32-Bit MIPS ALU: Simulation

I recently completed the design and implementation of my Final Year Project. However, during the simulation phase near the end, I realized that the Cyclone V SX SoC Development Kit wasn’t the best match for this type of project. As I said I would in my previous post, I discussed this with my supervisor, and fortunately, I got my hands on not only the DE1 board but also the DE2.

I want to dedicate this post not only to testing and simulating my FYP design, but also to sharing my approach to using FPGA development boards and how I deal with them.

Knowing The Board
Burning VHDL
Back To 32-Bit MIPS ALU
Conclusion
Source Code

I have experience with the DE1 board from my Digital Computer Design course labs. It’s a solid and reliable board, easy to work with. But after giving it some thought, I realized that choosing the DE1 over the DE2 would be a big mistake. The DE2 board offers more advanced features and higher performance, like an improved version of the DE1, even down to its layout. That’s why I’ll go with it.

Knowing The Board

Starting with the user manual is a smart move to know the board. I usually just skim through the important parts instead of reading it all in detail. The most important aspects for us are understanding the layout, components, and pin assignments of the board.

Pin assignments determine which physical pins on the FPGA are connected to specific components, so that we can map our logical design to physical hardware. For example, in DE2 board, we have 18 switches. By referring to the pin table, we can find their pin assignments. Now that everything makes sense, we’re good to go.

Burning VHDL

Let’s start with a simple VHDL design to burn onto the board and then try simulating it. I want to program the board so that different two-bit inputs from switches SW0 and SW1 will display different characters on one of the seven-segment displays. For example, when the input is ‘00’, it will display ‘S’, for ‘01’ it will display ‘A’, for ‘10’ it will display ‘E’, and for ‘11’ it will display ‘B’.

library IEEE;
use IEEE.std_logic_1164.all;

entity SevenSegmentDisplay is
	port(
			-- Input
			charSelect : in std_logic_vector(1 downto 0); -- Character selection

			-- Output
			segDisplay :  out std_logic_vector(6 downto 0) -- 7-Segment display
		);
end SevenSegmentDisplay;

architecture Behavioral of SevenSegmentDisplay is
begin
	process(charSelect)
	begin
		case charSelect is
			when "00" => segDisplay <= "0010010"; -- Displays 'S'
			when "01" => segDisplay <= "0001000"; -- Displays 'A'                     
			when "10" => segDisplay <= "0000110"; -- Displays 'E'
			when "11" => segDisplay <= "0000000"; -- Displays 'B'
			when others => segDisplay <= "1111111"; -- All segments off
		end case;	
	end process;
end Behavioral;

Using Intel Quartus Web Edition this time is a good choice. Following the user manual, it’s important to select the device when creating a new project. Then, we assign the logical ports to physical pins on the board using the pin planner, following the pin table as before.

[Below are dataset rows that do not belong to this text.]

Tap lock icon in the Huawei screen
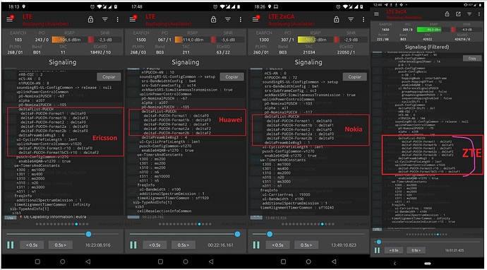The width and height of the screenshot is (487, 270). 213,19
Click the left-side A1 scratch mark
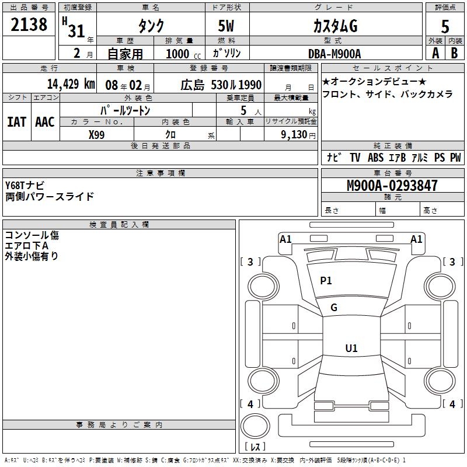This screenshot has height=467, width=467. [x=285, y=239]
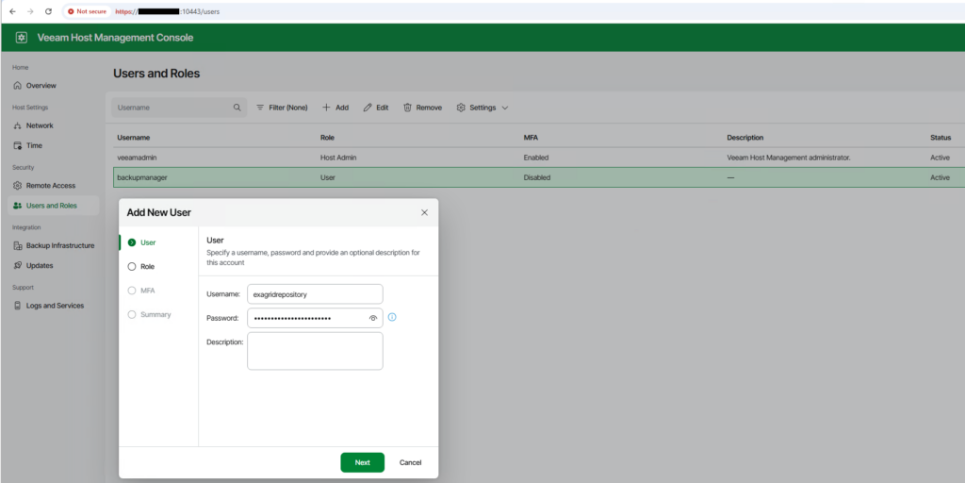Viewport: 965px width, 483px height.
Task: Open the Filter (None) options
Action: (x=282, y=108)
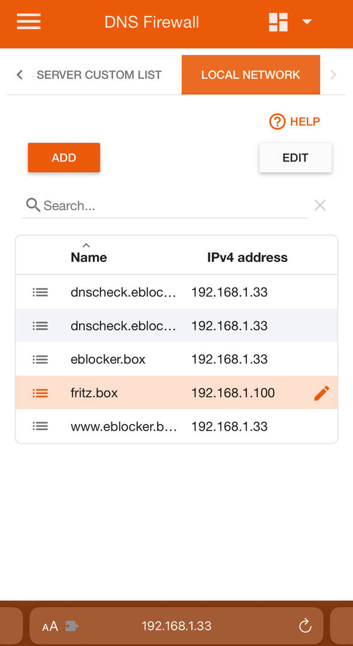The image size is (353, 646).
Task: Go to previous tabs with left chevron
Action: 19,75
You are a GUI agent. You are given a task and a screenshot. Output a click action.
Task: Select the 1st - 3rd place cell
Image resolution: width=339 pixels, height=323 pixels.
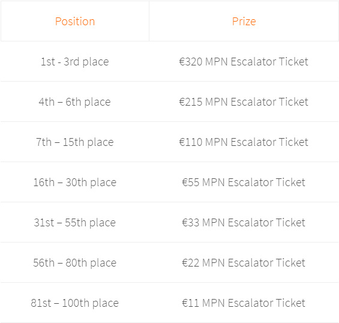(75, 61)
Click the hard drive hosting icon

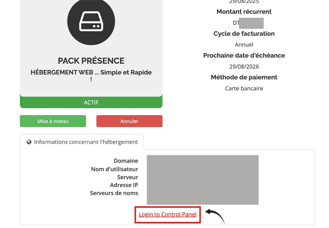(x=91, y=21)
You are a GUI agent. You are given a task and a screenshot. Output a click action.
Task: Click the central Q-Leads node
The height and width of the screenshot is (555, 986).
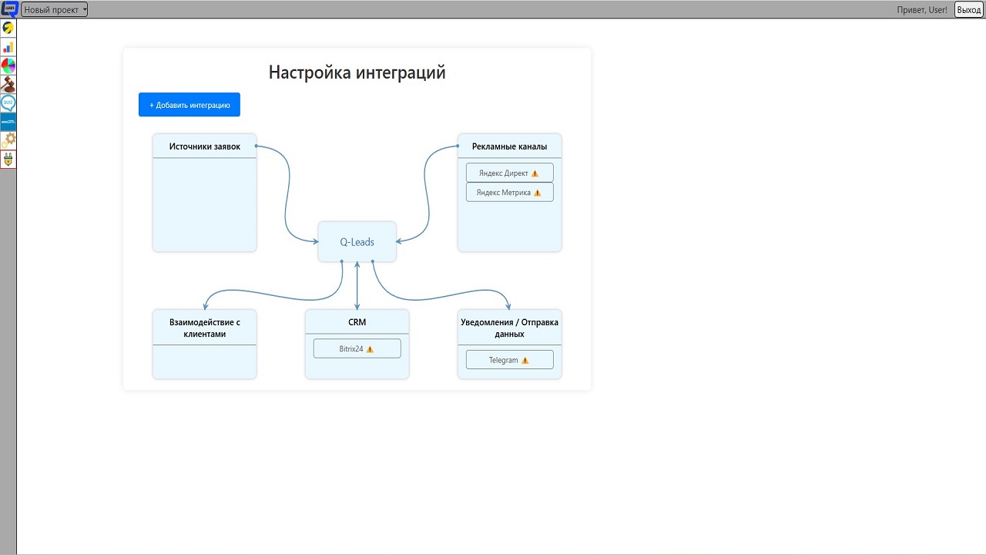pos(357,242)
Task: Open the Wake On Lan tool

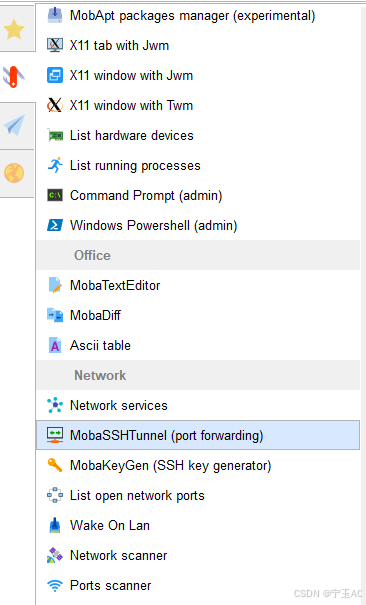Action: tap(198, 526)
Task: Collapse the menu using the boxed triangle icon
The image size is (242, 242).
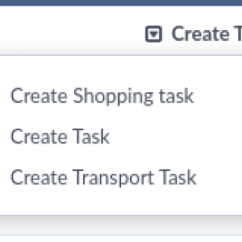Action: pos(154,34)
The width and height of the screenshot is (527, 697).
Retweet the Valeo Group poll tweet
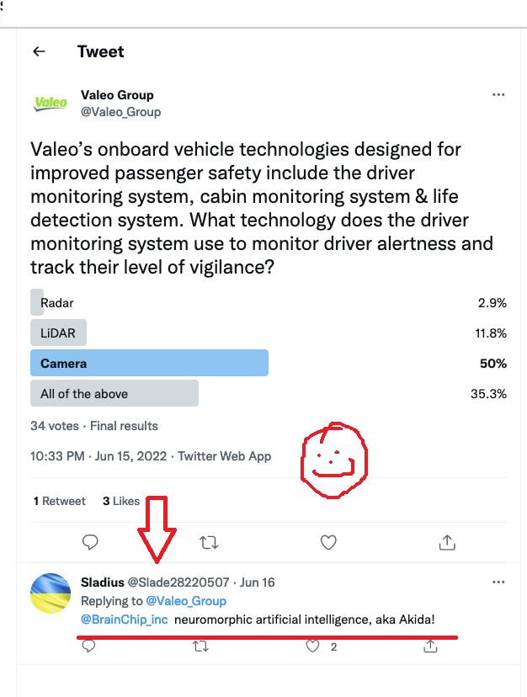(210, 542)
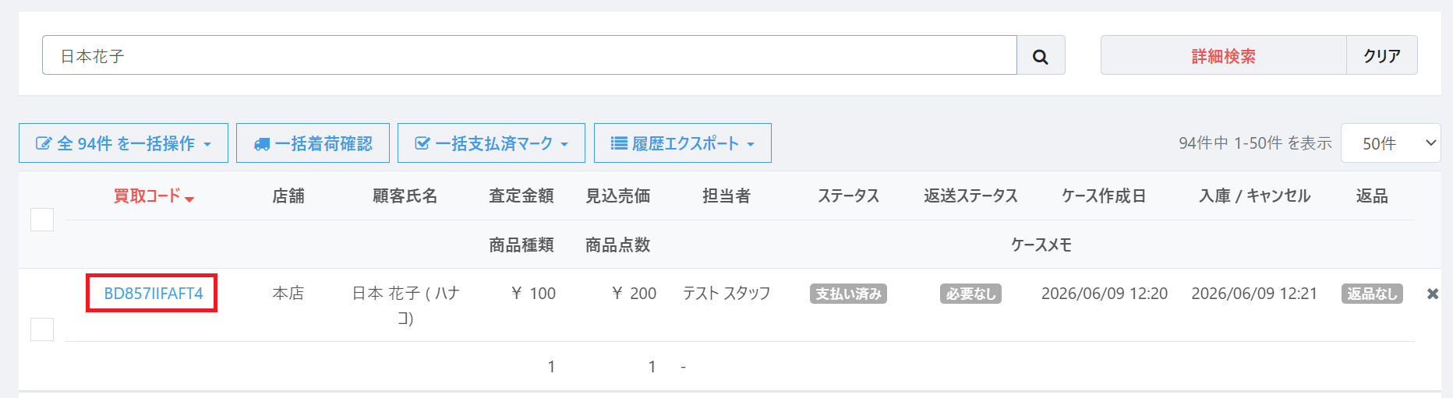Toggle the select-all checkbox in table header
This screenshot has height=398, width=1453.
42,220
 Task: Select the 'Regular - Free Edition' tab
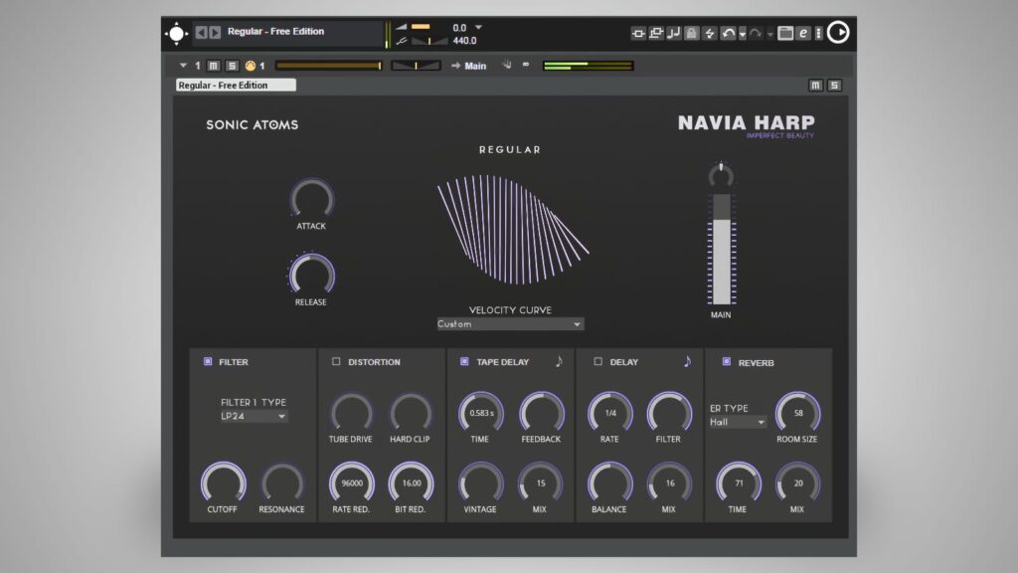click(x=236, y=86)
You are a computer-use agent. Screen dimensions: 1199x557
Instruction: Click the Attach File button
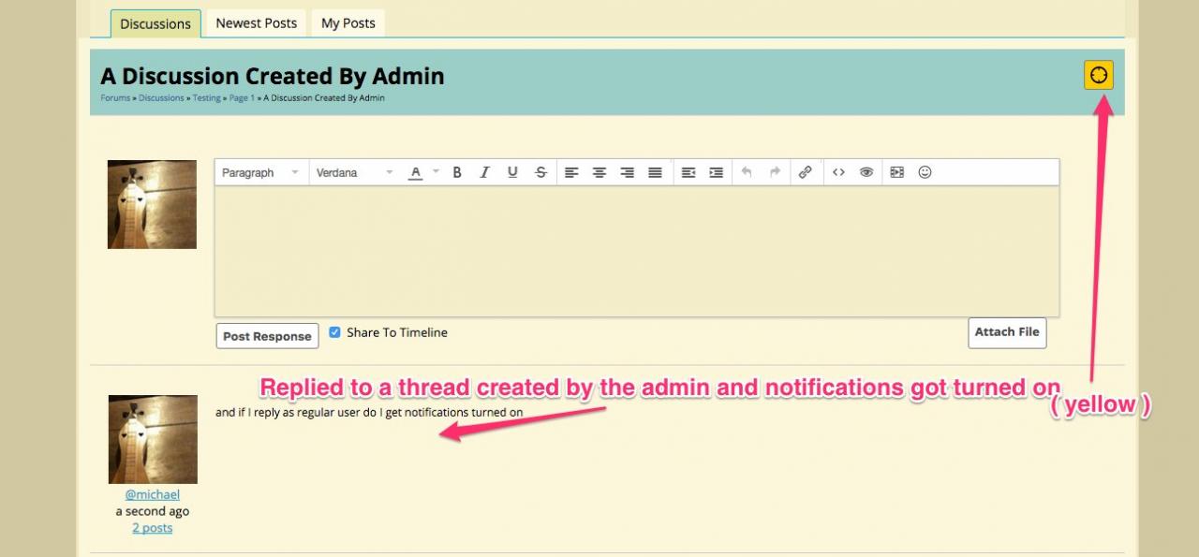pos(1006,332)
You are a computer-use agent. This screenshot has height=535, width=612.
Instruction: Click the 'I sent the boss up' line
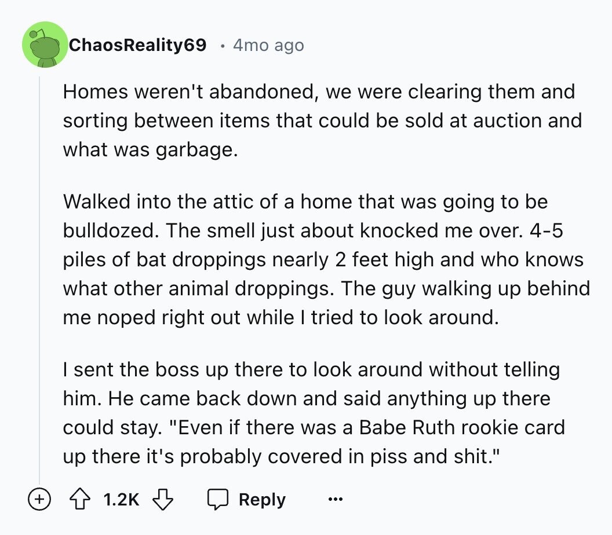[311, 369]
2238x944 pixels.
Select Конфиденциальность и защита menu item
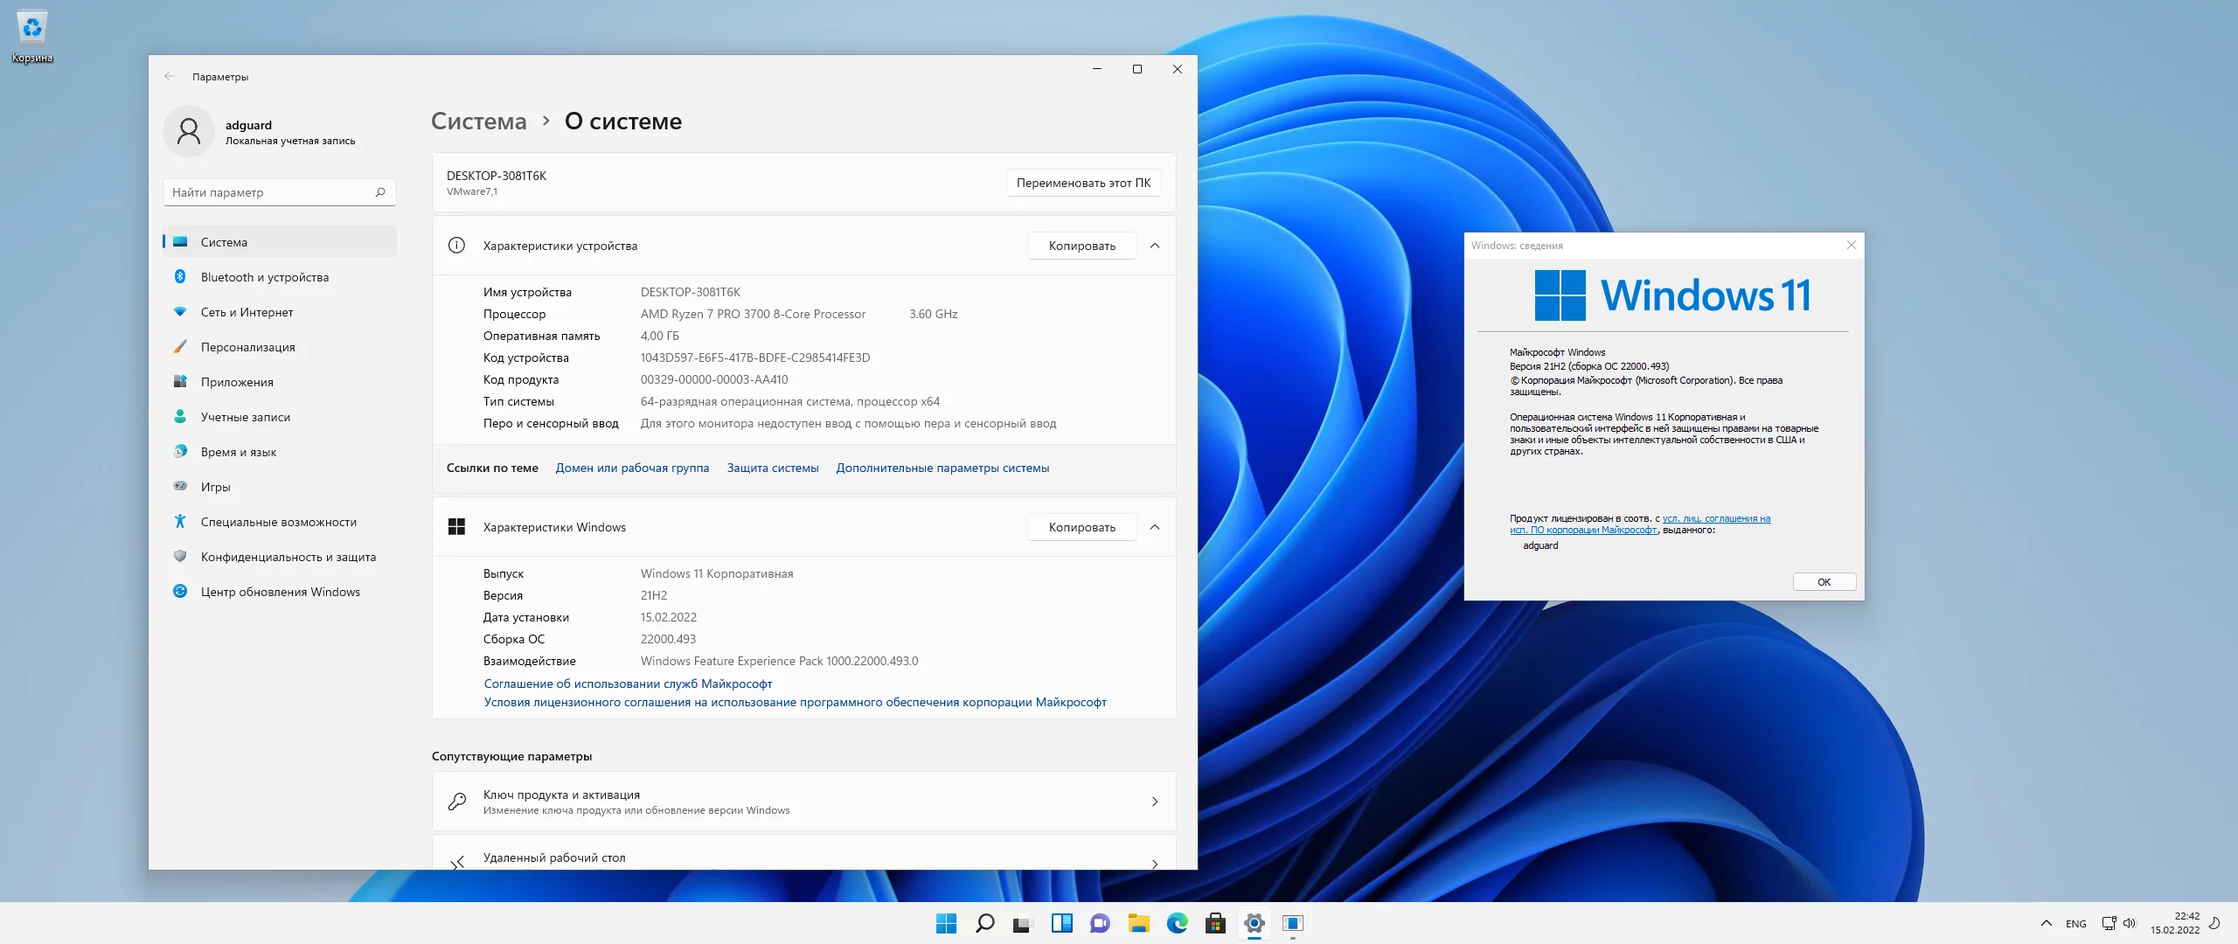tap(288, 557)
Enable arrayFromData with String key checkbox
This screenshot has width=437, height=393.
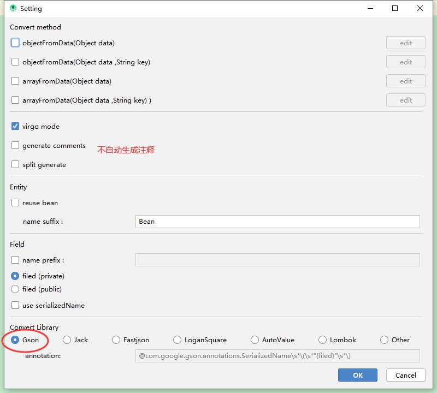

Next, we move to the Programmer tool, where we carry out the process of burning the VHDL code onto the FPGA on the board, along with all the mapped pins.

Now we simulate!

Before returning to our MIPS ALU, let’s add a twist. I want to make use of four consecutive seven-segment displays, with each segment being controlled by two switches, totaling 8 switches for all displays.

library IEEE;
use IEEE.std_logic_1164.all;

entity MultiSegmentDisplay is
    Port(
	    	-- Input
	        switches : in std_logic_vector(7 downto 0); -- 8 switches

	        -- Output
	        seg_display : out std_logic_vector(27 downto 0) -- 4 seven-segment displays, each 7 bits
    	);
end MultiSegmentDisplay;

architecture Behavioral of MultiSegmentDisplay is
begin
    process(switches)
    begin
        -- Display 1, controlled by switches(1 downto 0)
        case switches(1 downto 0) is
            when "00" => seg_display(6 downto 0) <= "0010010"; -- 'S'
            when "01" => seg_display(6 downto 0) <= "0001000"; -- 'A'
            when "10" => seg_display(6 downto 0) <= "0000110"; -- 'E'
            when "11" => seg_display(6 downto 0) <= "0000000"; -- 'B'
            when others => seg_display(6 downto 0) <= "1111111"; -- All segments off
        end case;

        -- Display 2, controlled by switches(3 downto 2)
        case switches(3 downto 2) is
            when "00" => seg_display(13 downto 7) <= "0010010"; 
            when "01" => seg_display(13 downto 7) <= "0001000"; 
            when "10" => seg_display(13 downto 7) <= "0000110"; 
            when "11" => seg_display(13 downto 7) <= "0000000";
            when others => seg_display(13 downto 7) <= "1111111";
        end case;

        -- Display 3, controlled by switches(5 downto 4)
        case switches(5 downto 4) is
            when "00" => seg_display(20 downto 14) <= "0010010"; 
            when "01" => seg_display(20 downto 14) <= "0001000"; 
            when "10" => seg_display(20 downto 14) <= "0000110"; 
            when "11" => seg_display(20 downto 14) <= "0000000"; 
            when others => seg_display(20 downto 14) <= "1111111";
        end case;

        -- Display 4, controlled by switches(7 downto 6)
        case switches(7 downto 6) is
            when "00" => seg_display(27 downto 21) <= "0010010"; 
            when "01" => seg_display(27 downto 21) <= "0001000"; 
            when "10" => seg_display(27 downto 21) <= "0000110"; 
            when "11" => seg_display(27 downto 21) <= "0000000";
            when others => seg_display(27 downto 21) <= "1111111";
        end case;
    end process;
end Behavioral;

Back To 32-Bit MIPS ALU

In a single-cycle MIPS CPU design, like mine, every instruction is designed to execute in a single clock cycle. This means that all the stages of instruction execution—fetch, decode, execute, memory access, and write-back—occur within a single clock cycle. The cycle’s length is based on the time it takes for the slowest instruction. This is usually determined by the longest path an instruction takes, often the load word (lw) instruction.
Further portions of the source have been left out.